2019-08-25 Thread Drew Woodard
I let the stress test run on the mainline kernel for 22h, no errors.


so in summary:
ubuntu 18.04 (kernel 4.15.0) (mpt3sas driver 17.100.00.00) BUG
ubuntu 18.04 hwe (kernel 5.0.0) (mpt3sas driver 27.101.00.00) BUG
ubuntu 18.04 mainline (kernel 5.3.0) (mpt3sas driver 29.100.00.00) working
rhel 8 (kernel 4.18.0) (mpt3sas driver 27.101.00.00) working

-- 
You received this bug notification because you are a member of Kernel
Packages, which is subscribed to linux in Ubuntu.
https://bugs.launchpad.net/bugs/1841132

Title:
  mpt3sas - storage controller resets under heavy disk io

Status in linux package in Ubuntu:
  Incomplete

Bug description:
  [summary]
  when a server running ubuntu 18.04 with an lsi sas controller experiences 
high disk io there is a chance the storage controller will reset
  this can take weeks or months, but once the controller resets it will keep 
resetting every few seconds or few minutes, dramatically degrading disk io
  the server must be rebooted to restore the controller to a normal state

  [hardware configuration]
  server: dell poweredge r7415, purchased 2019-02
  cpu/chipset: amd epyc naples
  storage controller: "dell hba330 mini" with chipset "lsi sas3008"
  drives: 4x samsung 860 pro 2TB ssd

  [software configuration]
  ubuntu 18.04 server
  mdadm raid6
  all firmware is fully updated (bios 1.9.3) (hba330 16.17.00.03) (ssd rvm01b6q)

  [what happened]
  server was operating as a vm host for months without issue
  one day the syslog was flooded with messages like "mpt3sas_cm0: sending diag 
reset !!" and "Power-on or device reset occurred", along with unusably-slow 
disk io
  the server was removed from production and I looked for a way to reproduce 
the issue

  [how to reproduce the issue]
  there are probably many ways to product this issue, the hackish way I found 
to reliably reproduce it was:
  have the four ssds in a mdadm raid6 with ext4 filesystem
  create three 500GB files containing random data
  open three terminals. one calculates md5sum of file1 in a loop, another does 
the same for file2, the third does a copy of file3 to file3-temp in a loop
  the number of files is arbitrary, the goal is just to generate a lot of disk 
io on files too large to be cached in memory
  then initiate an array check with "/usr/share/mdadm/checkarray -a" to cause 
even more drive thrashing
  within 1-15min the controller will enter the broken state. the longest I ever 
saw it take was 30min.
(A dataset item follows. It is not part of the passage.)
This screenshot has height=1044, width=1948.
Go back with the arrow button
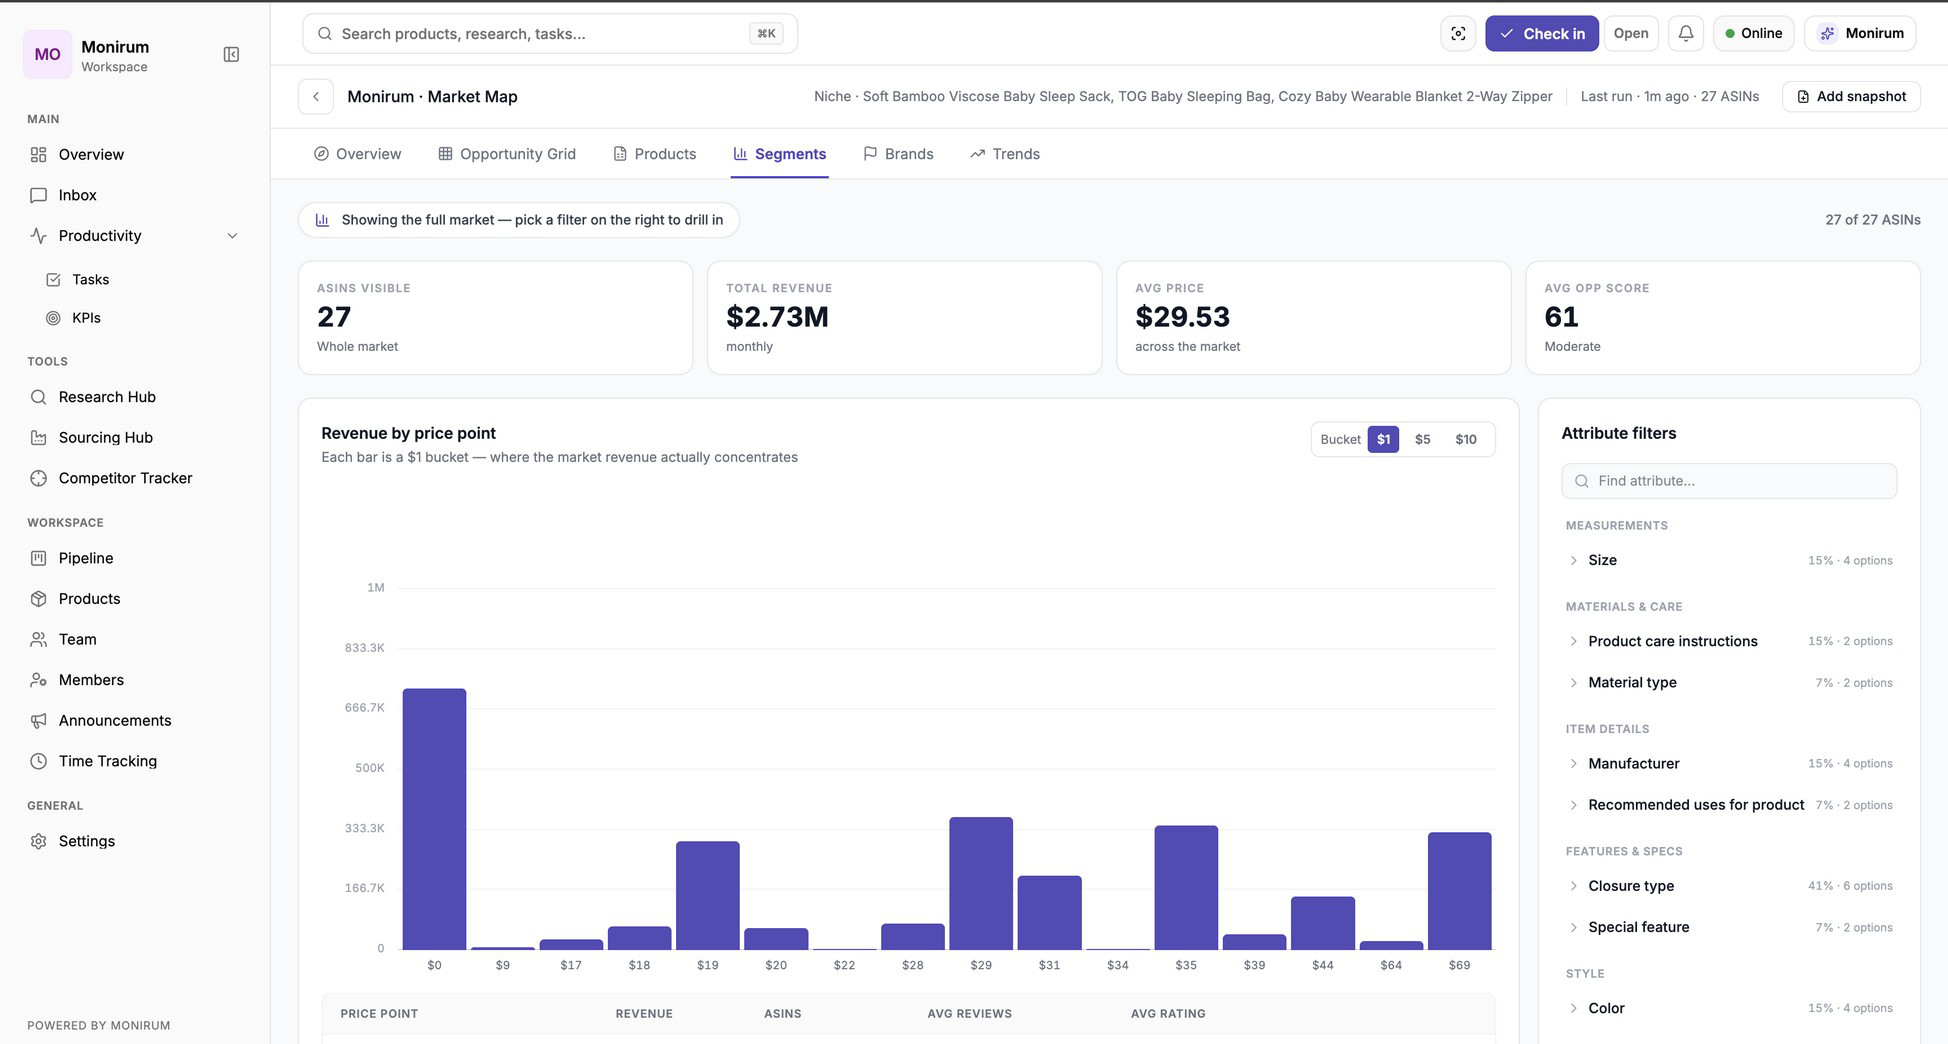point(316,96)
I reproduced this several times
  rebooting the server restores the controller to a normal state
  if the server is not rebooted and the controller is left in this broken state 
eventually drives will fall out of the array, and sometimes array/filesystem 
corruption will occur

  [why this is being reported here]
  It's unlikely I am exceeding limits of the hardware since this server chassis 
can hold 24 drives and I am only using 4. The controller specs indicate I 
should not hit pcie bandwidth limits until at least 16 drives.
  My first thought was that the lsi controller firmware was at fault since they 
have been historically buggy, however I reproduced this with the newest 
firmware "16.17.00.03" and the previous version "15.17.09.06" (versions may be 
dell-specific).
  I then tried the most recent motherboard bios "1.9.3", and downgraded to 
"1.9.2", no change.
  I then wanted to eliminate the possibility of a bad drive. swapped out all 4 
drives with different ones of the same model, no change.
  I then upgraded from the standard 18.04 kernel to the newer backported hwe 
kernel, which also came with a newer mpt3sas driver, no change.
  I then ran the same test on the same array but with rhel 8, to my surprise I 
could no longer reproduce the issue.
  -
  tl;dr version:
  ubuntu 18.04 (kernel 4.15.0) (mpt3sas driver 17.100.00.00) storage controller 
breaks in 1-10min
  ubuntu 18.04 hwe (kernel 5.0.0) (mpt3sas driver 27.101.00.00) storage 
controller breaks in 1-15min, max 30min
  rhel 8 (kernel 4.18.0) (mpt3sas driver 27.101.00.00) same stress test on same 
array for 19h, no errors

  [caveats]
  Server os misconfiguration is possible, however this is a rather basic vm 
host running kvm and no 3rd-party packages.
  I can't conclusively prove this isn't a hardware fault since I don't have a 
second unused identical server to test on right now, however the fact that the 
problem can be easily reproduced under ubuntu but not under rhel seems 
noteworthy.
  There is another bug (LP: #1810781) similar to this, I didn't post there 
because it's already marked as fixed.
  There is also a debian bug (Debian #926202) that encountered this on kernel 
4.19.0, but I'm unable to tell if it's the same issue.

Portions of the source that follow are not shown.